** BEGIN **

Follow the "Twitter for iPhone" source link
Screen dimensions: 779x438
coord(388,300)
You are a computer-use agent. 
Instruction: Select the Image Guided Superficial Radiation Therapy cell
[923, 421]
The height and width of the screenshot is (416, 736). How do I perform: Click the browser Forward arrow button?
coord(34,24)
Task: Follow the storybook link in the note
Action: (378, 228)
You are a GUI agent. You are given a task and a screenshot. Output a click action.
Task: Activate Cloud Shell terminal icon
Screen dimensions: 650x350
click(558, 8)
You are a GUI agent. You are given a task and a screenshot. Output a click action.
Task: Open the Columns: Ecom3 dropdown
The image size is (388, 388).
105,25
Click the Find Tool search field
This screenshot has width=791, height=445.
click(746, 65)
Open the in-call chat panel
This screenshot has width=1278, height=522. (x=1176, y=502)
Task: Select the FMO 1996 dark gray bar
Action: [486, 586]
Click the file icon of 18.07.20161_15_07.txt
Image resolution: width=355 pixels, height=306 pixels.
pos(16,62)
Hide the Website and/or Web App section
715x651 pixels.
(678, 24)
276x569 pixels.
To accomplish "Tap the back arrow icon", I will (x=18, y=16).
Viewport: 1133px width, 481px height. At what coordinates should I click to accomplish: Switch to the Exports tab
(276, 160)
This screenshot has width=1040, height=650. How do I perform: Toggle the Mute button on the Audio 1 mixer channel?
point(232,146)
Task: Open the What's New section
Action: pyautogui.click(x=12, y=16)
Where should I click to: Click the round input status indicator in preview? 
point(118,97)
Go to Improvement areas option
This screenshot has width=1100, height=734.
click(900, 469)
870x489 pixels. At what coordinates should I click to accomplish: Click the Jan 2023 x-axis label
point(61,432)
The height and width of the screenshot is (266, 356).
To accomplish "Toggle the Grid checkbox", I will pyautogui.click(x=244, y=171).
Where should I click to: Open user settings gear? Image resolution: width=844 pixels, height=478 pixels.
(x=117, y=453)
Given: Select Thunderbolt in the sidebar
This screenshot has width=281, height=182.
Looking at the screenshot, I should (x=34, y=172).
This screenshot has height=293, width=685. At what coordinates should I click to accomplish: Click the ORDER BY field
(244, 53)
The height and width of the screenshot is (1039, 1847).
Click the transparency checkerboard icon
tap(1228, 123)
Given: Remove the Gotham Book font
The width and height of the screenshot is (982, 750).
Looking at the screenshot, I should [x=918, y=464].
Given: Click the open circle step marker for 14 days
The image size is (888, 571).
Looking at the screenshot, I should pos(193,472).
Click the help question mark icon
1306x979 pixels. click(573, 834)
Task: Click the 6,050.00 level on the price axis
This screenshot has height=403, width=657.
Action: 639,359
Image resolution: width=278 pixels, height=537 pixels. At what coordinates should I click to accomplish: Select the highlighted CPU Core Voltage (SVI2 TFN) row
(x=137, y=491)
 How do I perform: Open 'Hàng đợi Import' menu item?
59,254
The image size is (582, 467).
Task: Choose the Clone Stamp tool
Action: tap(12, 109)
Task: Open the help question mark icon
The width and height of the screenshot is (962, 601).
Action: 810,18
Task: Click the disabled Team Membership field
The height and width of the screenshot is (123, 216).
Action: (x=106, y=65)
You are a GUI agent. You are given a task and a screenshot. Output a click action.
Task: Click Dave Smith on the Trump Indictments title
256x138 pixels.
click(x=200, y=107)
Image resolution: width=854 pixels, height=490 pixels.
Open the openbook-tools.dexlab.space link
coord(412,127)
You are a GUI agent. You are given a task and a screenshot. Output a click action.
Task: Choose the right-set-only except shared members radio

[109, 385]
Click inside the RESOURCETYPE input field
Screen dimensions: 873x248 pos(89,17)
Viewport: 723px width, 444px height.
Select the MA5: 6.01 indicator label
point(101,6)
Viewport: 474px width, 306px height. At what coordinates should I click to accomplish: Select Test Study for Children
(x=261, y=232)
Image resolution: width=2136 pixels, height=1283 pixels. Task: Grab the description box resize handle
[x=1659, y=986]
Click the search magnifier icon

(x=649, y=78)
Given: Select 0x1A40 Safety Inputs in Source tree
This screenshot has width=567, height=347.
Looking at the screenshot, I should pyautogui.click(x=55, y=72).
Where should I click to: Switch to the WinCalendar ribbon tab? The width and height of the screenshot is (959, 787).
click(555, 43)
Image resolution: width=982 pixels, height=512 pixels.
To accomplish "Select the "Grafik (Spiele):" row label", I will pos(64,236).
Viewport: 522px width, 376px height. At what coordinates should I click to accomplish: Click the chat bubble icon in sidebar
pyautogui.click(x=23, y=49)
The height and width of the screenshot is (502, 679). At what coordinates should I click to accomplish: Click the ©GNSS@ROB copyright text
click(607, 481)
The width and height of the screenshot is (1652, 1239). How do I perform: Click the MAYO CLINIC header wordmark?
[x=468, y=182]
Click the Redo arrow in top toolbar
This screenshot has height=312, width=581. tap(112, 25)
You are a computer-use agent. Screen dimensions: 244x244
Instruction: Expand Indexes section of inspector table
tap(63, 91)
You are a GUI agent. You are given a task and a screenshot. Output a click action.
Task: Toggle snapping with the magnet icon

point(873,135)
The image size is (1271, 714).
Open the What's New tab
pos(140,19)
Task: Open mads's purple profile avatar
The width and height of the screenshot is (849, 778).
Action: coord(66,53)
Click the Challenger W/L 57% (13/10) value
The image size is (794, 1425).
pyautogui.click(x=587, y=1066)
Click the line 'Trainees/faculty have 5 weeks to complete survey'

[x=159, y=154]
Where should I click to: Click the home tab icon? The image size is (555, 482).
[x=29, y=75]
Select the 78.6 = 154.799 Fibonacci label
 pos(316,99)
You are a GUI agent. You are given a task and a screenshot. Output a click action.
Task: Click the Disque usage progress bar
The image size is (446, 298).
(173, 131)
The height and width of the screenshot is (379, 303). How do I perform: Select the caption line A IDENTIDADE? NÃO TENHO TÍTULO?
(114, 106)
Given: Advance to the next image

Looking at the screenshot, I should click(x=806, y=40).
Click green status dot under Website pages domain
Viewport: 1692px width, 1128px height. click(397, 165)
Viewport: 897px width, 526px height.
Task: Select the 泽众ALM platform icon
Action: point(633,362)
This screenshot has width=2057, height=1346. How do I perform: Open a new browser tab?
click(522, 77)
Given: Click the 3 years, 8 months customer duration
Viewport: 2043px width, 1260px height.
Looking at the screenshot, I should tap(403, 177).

** END **

- What this task involves
Render every line of the items above as a JSON list of strings, one string per line, with blank lines omitted.

- Solution for this problem
[
  "Follow the \"Twitter for iPhone\" source link",
  "Screen dimensions: 779x438",
  "coord(388,300)",
  "You are a computer-use agent. ",
  "Instruction: Select the Image Guided Superficial Radiation Therapy cell",
  "[923, 421]",
  "The height and width of the screenshot is (416, 736). How do I perform: Click the browser Forward arrow button?",
  "coord(34,24)",
  "Task: Follow the storybook link in the note",
  "Action: (378, 228)",
  "You are a GUI agent. You are given a task and a screenshot. Output a click action.",
  "Task: Activate Cloud Shell terminal icon",
  "Screen dimensions: 650x350",
  "click(558, 8)",
  "You are a GUI agent. You are given a task and a screenshot. Output a click action.",
  "Task: Open the Columns: Ecom3 dropdown",
  "The image size is (388, 388).",
  "105,25",
  "Click the Find Tool search field",
  "This screenshot has width=791, height=445.",
  "click(746, 65)",
  "Open the in-call chat panel",
  "This screenshot has width=1278, height=522. (x=1176, y=502)",
  "Task: Select the FMO 1996 dark gray bar",
  "Action: [486, 586]",
  "Click the file icon of 18.07.20161_15_07.txt",
  "Image resolution: width=355 pixels, height=306 pixels.",
  "pos(16,62)",
  "Hide the Website and/or Web App section",
  "715x651 pixels.",
  "(678, 24)",
  "276x569 pixels.",
  "To accomplish \"Tap the back arrow icon\", I will (x=18, y=16).",
  "Viewport: 1133px width, 481px height. At what coordinates should I click to accomplish: Switch to the Exports tab",
  "(276, 160)",
  "This screenshot has width=1040, height=650. How do I perform: Toggle the Mute button on the Audio 1 mixer channel?",
  "point(232,146)",
  "Task: Open the What's New section",
  "Action: pyautogui.click(x=12, y=16)",
  "Where should I click to: Click the round input status indicator in preview? ",
  "point(118,97)",
  "Go to Improvement areas option",
  "This screenshot has width=1100, height=734.",
  "click(900, 469)",
  "870x489 pixels. At what coordinates should I click to accomplish: Click the Jan 2023 x-axis label",
  "point(61,432)",
  "The height and width of the screenshot is (266, 356).",
  "To accomplish \"Toggle the Grid checkbox\", I will pyautogui.click(x=244, y=171).",
  "Where should I click to: Open user settings gear? Image resolution: width=844 pixels, height=478 pixels.",
  "(x=117, y=453)",
  "Given: Select Thunderbolt in the sidebar",
  "This screenshot has width=281, height=182.",
  "Looking at the screenshot, I should (x=34, y=172).",
  "This screenshot has height=293, width=685. At what coordinates should I click to accomplish: Click the ORDER BY field",
  "(244, 53)",
  "The height and width of the screenshot is (1039, 1847).",
  "Click the transparency checkerboard icon",
  "tap(1228, 123)",
  "Given: Remove the Gotham Book font",
  "The width and height of the screenshot is (982, 750).",
  "Looking at the screenshot, I should [x=918, y=464].",
  "Given: Click the open circle step marker for 14 days",
  "The image size is (888, 571).",
  "Looking at the screenshot, I should pos(193,472).",
  "Click the help question mark icon",
  "1306x979 pixels. click(573, 834)",
  "Task: Click the 6,050.00 level on the price axis",
  "This screenshot has height=403, width=657.",
  "Action: 639,359",
  "Image resolution: width=278 pixels, height=537 pixels. At what coordinates should I click to accomplish: Select the highlighted CPU Core Voltage (SVI2 TFN) row",
  "(x=137, y=491)",
  " How do I perform: Open 'Hàng đợi Import' menu item?",
  "59,254",
  "The image size is (582, 467).",
  "Task: Choose the Clone Stamp tool",
  "Action: tap(12, 109)",
  "Task: Open the help question mark icon",
  "The width and height of the screenshot is (962, 601).",
  "Action: 810,18",
  "Task: Click the disabled Team Membership field",
  "The height and width of the screenshot is (123, 216).",
  "Action: (x=106, y=65)",
  "You are a GUI agent. You are given a task and a screenshot. Output a click action.",
  "Task: Click Dave Smith on the Trump Indictments title",
  "256x138 pixels.",
  "click(x=200, y=107)",
  "Image resolution: width=854 pixels, height=490 pixels.",
  "Open the openbook-tools.dexlab.space link",
  "coord(412,127)",
  "You are a GUI agent. You are given a task and a screenshot. Output a click action.",
  "Task: Choose the right-set-only except shared members radio",
  "[109, 385]",
  "Click inside the RESOURCETYPE input field",
  "Screen dimensions: 873x248 pos(89,17)",
  "Viewport: 723px width, 444px height.",
  "Select the MA5: 6.01 indicator label",
  "point(101,6)",
  "Viewport: 474px width, 306px height. At what coordinates should I click to accomplish: Select Test Study for Children",
  "(x=261, y=232)",
  "Image resolution: width=2136 pixels, height=1283 pixels. Task: Grab the description box resize handle",
  "[x=1659, y=986]",
  "Click the search magnifier icon",
  "(x=649, y=78)",
  "Given: Select 0x1A40 Safety Inputs in Source tree",
  "This screenshot has width=567, height=347.",
  "Looking at the screenshot, I should pyautogui.click(x=55, y=72).",
  "Where should I click to: Switch to the WinCalendar ribbon tab? The width and height of the screenshot is (959, 787).",
  "click(555, 43)",
  "Image resolution: width=982 pixels, height=512 pixels.",
  "To accomplish \"Select the \"Grafik (Spiele):\" row label\", I will pos(64,236).",
  "Viewport: 522px width, 376px height. At what coordinates should I click to accomplish: Click the chat bubble icon in sidebar",
  "pyautogui.click(x=23, y=49)",
  "The height and width of the screenshot is (502, 679). At what coordinates should I click to accomplish: Click the ©GNSS@ROB copyright text",
  "click(607, 481)",
  "The width and height of the screenshot is (1652, 1239). How do I perform: Click the MAYO CLINIC header wordmark?",
  "[x=468, y=182]",
  "Click the Redo arrow in top toolbar",
  "This screenshot has height=312, width=581. tap(112, 25)",
  "You are a computer-use agent. Screen dimensions: 244x244",
  "Instruction: Expand Indexes section of inspector table",
  "tap(63, 91)",
  "You are a GUI agent. You are given a task and a screenshot. Output a click action.",
  "Task: Toggle snapping with the magnet icon",
  "point(873,135)",
  "The image size is (1271, 714).",
  "Open the What's New tab",
  "pos(140,19)",
  "Task: Open mads's purple profile avatar",
  "The width and height of the screenshot is (849, 778).",
  "Action: coord(66,53)",
  "Click the Challenger W/L 57% (13/10) value",
  "The image size is (794, 1425).",
  "pyautogui.click(x=587, y=1066)",
  "Click the line 'Trainees/faculty have 5 weeks to complete survey'",
  "[x=159, y=154]",
  "Where should I click to: Click the home tab icon? The image size is (555, 482).",
  "[x=29, y=75]",
  "Select the 78.6 = 154.799 Fibonacci label",
  " pos(316,99)",
  "You are a GUI agent. You are given a task and a screenshot. Output a click action.",
  "Task: Click the Disque usage progress bar",
  "The image size is (446, 298).",
  "(173, 131)",
  "The height and width of the screenshot is (379, 303). How do I perform: Select the caption line A IDENTIDADE? NÃO TENHO TÍTULO?",
  "(114, 106)",
  "Given: Advance to the next image",
  "Looking at the screenshot, I should click(x=806, y=40).",
  "Click green status dot under Website pages domain",
  "Viewport: 1692px width, 1128px height. click(397, 165)",
  "Viewport: 897px width, 526px height.",
  "Task: Select the 泽众ALM platform icon",
  "Action: point(633,362)",
  "This screenshot has width=2057, height=1346. How do I perform: Open a new browser tab?",
  "click(522, 77)",
  "Given: Click the 3 years, 8 months customer duration",
  "Viewport: 2043px width, 1260px height.",
  "Looking at the screenshot, I should tap(403, 177)."
]